**TASK REQUIREMENTS**.
The word to find is "Close". Copy each line of the material that contains it.
#####
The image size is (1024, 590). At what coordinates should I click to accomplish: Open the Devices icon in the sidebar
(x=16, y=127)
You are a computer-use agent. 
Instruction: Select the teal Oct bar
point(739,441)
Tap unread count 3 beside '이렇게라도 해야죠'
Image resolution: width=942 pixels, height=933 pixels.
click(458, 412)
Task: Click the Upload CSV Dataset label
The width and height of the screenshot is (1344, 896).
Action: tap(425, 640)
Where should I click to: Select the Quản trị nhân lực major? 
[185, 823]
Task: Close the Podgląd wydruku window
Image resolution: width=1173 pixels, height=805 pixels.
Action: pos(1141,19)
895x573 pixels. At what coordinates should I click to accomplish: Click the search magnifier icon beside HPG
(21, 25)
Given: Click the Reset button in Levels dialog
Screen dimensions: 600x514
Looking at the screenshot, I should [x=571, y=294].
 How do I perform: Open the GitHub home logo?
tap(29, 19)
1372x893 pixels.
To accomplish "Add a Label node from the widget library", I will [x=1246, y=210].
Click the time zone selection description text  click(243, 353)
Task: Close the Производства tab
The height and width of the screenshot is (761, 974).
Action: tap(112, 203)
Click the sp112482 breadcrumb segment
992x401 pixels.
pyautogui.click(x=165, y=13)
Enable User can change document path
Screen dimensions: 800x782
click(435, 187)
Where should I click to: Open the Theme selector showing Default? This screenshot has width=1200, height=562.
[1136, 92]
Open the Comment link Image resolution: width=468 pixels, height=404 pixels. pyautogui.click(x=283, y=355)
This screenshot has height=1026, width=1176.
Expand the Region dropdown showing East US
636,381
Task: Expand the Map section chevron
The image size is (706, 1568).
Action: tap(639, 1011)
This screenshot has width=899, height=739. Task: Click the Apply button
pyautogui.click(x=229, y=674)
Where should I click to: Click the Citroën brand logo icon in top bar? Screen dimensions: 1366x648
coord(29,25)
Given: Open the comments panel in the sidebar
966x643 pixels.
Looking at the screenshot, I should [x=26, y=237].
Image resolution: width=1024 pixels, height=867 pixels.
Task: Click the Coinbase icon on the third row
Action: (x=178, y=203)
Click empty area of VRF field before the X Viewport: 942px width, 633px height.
#####
**SOLVED PROBLEM**.
Task: Close the Podgląd wydruku window
Task: Close the Производства tab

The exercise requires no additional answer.